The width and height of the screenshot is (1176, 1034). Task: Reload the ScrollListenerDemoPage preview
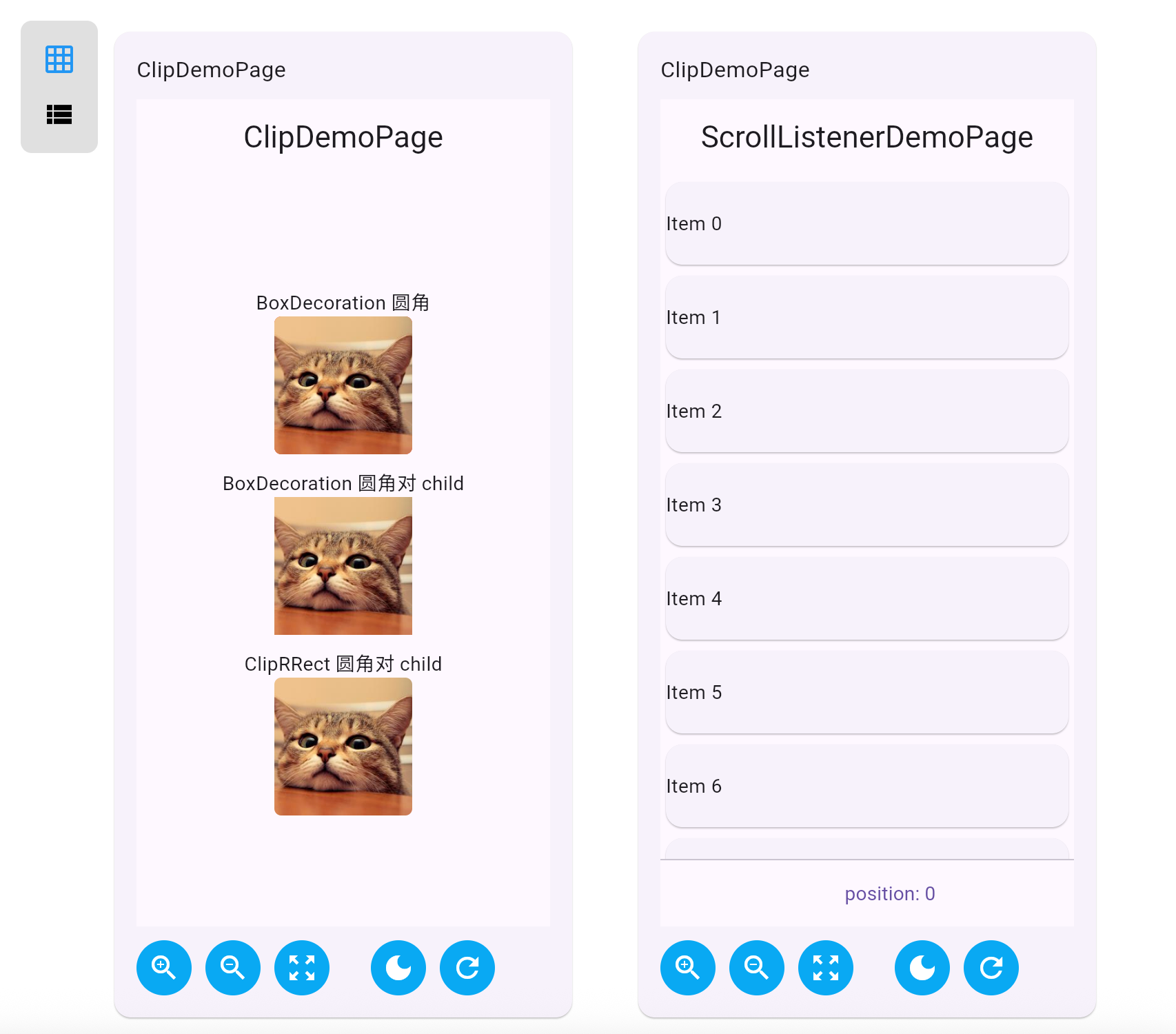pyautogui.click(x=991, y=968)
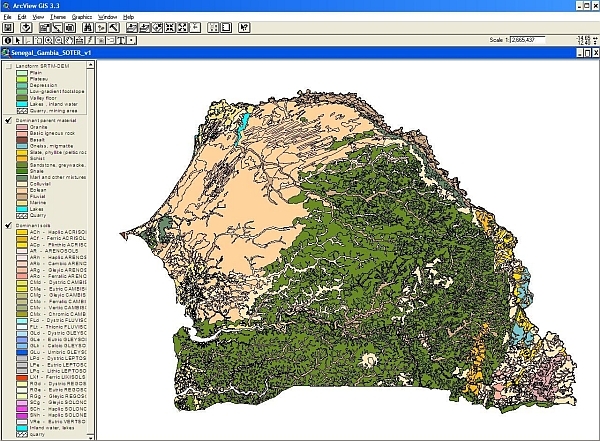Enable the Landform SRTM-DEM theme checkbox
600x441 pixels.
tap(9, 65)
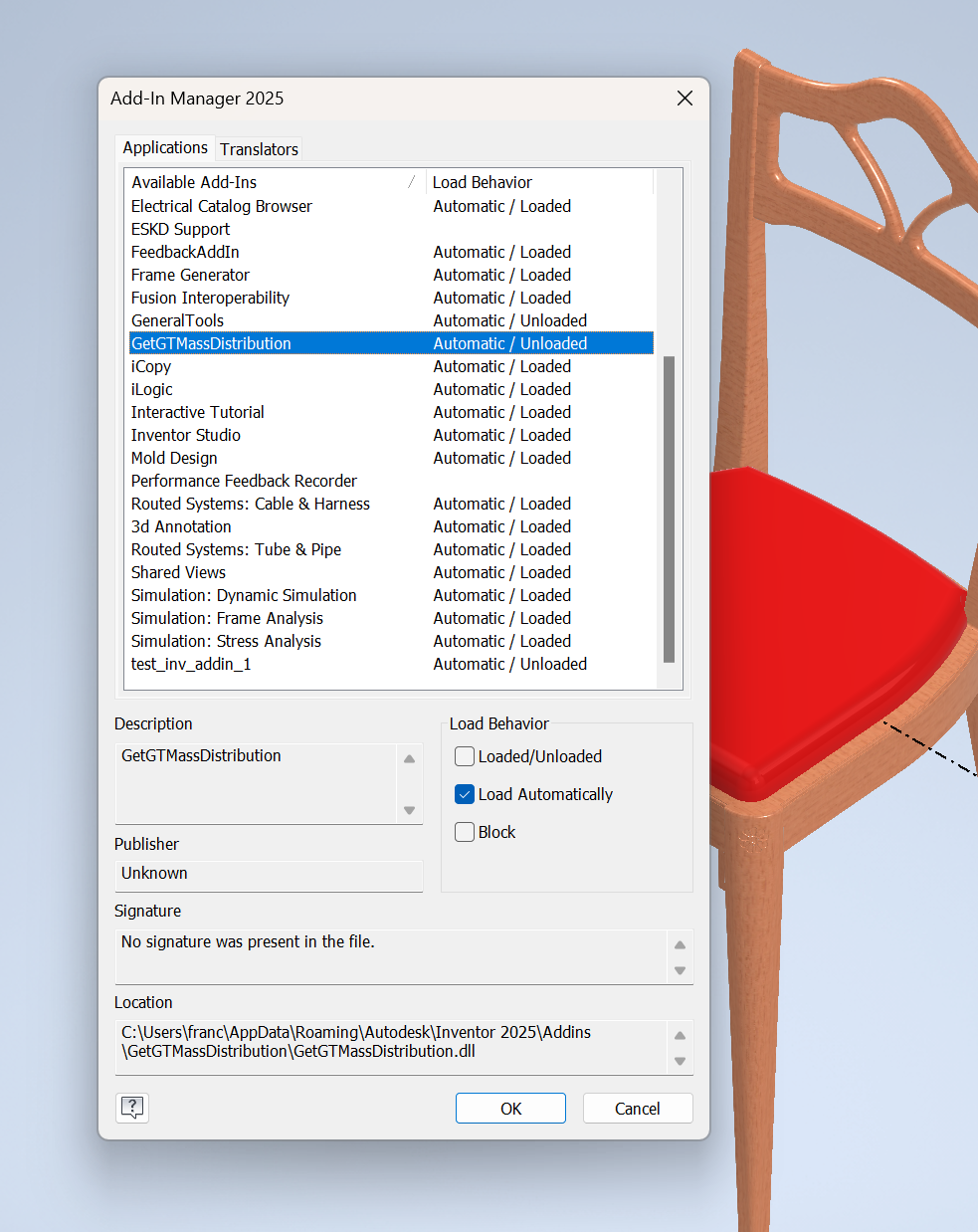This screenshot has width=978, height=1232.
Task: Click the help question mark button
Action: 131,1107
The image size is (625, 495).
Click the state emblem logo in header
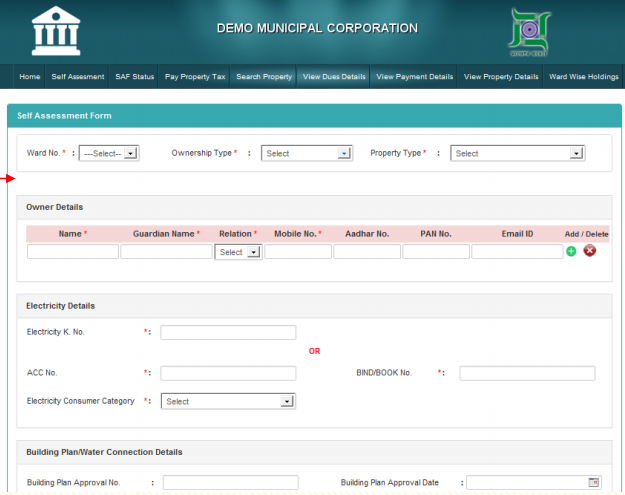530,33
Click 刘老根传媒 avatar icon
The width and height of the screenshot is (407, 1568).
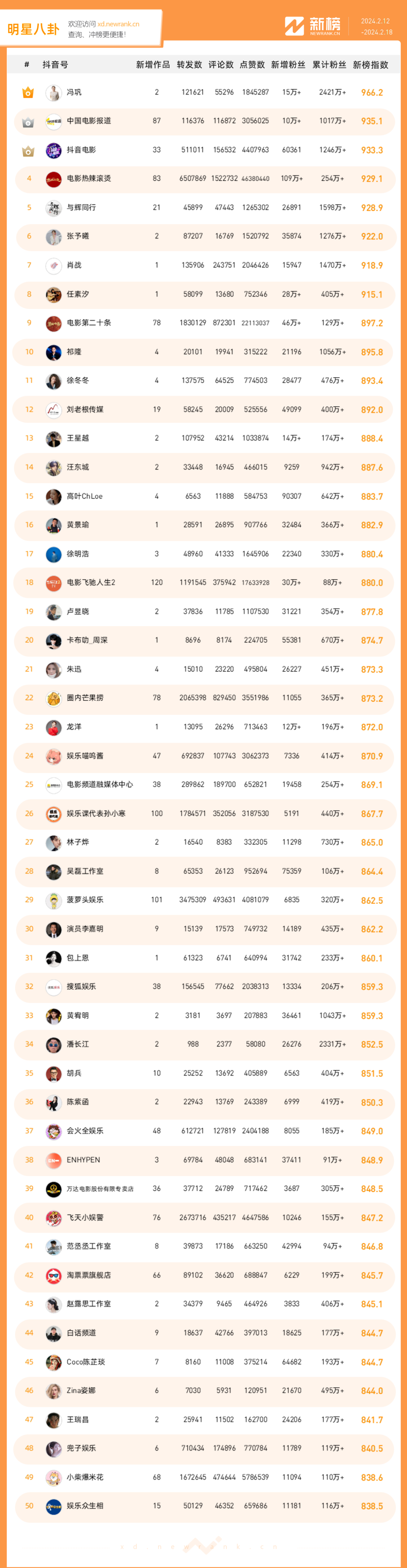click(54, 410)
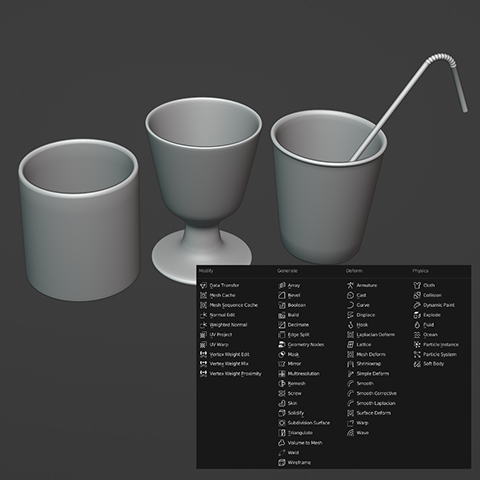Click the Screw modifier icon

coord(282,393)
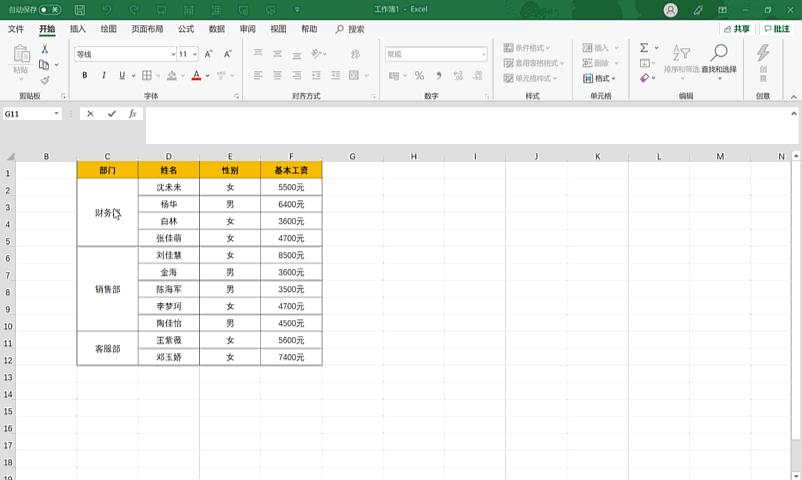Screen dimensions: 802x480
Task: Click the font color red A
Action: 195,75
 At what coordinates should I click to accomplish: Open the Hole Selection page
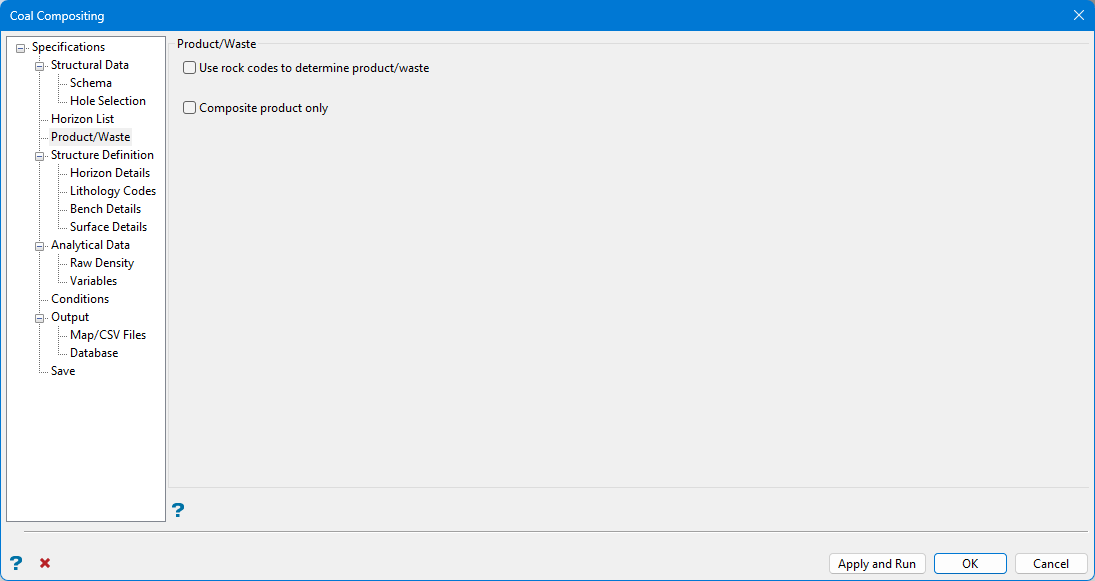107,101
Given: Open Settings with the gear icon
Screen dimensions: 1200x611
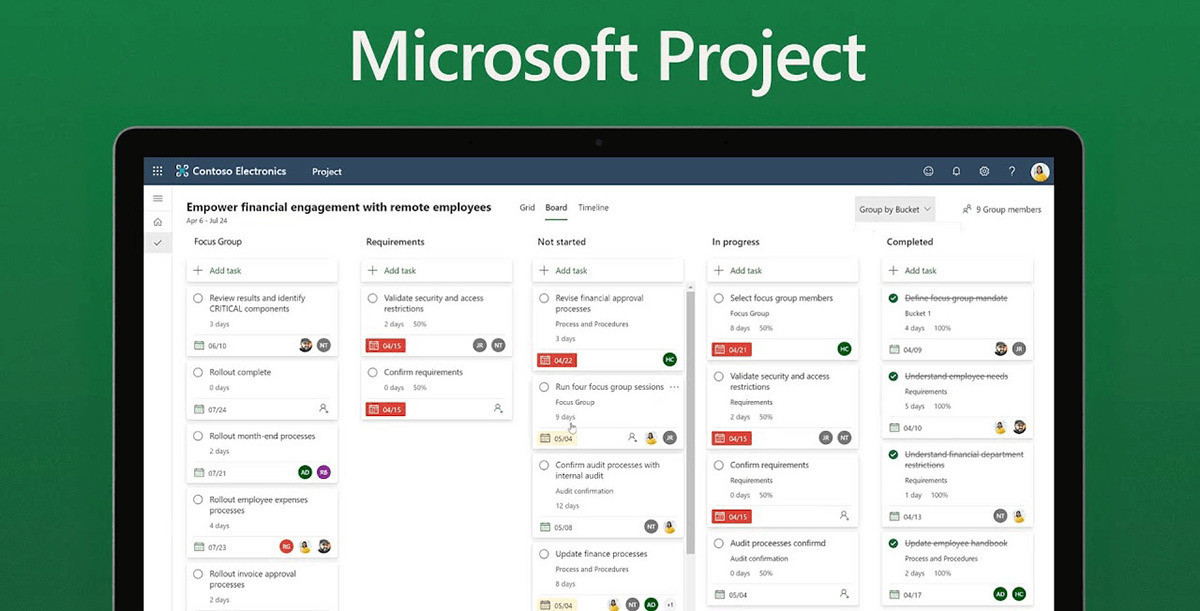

========================================================================

> **Work order**: All of the entries above should be retyped exactly, with the pictures left out.

> **Solved problem**:
The width and height of the screenshot is (1176, 1034). Task: Reload the ScrollListenerDemoPage preview
pyautogui.click(x=991, y=968)
Enable the Landform SRTM-DEM theme checkbox
600x441 pixels.
tap(9, 65)
This screenshot has width=978, height=1232.
Task: Click the help question mark button
Action: 131,1107
The image size is (625, 495).
Click the state emblem logo in header
530,33
Click 刘老根传媒 avatar icon
The width and height of the screenshot is (407, 1568).
click(54, 410)
Click the Screw modifier icon

coord(282,393)
Screen dimensions: 802x480
Task: Click the font color red A
Action: 195,75
 At what coordinates should I click to accomplish: Open the Hole Selection page
107,101
Given: Open Settings with the gear icon
Screen dimensions: 1200x611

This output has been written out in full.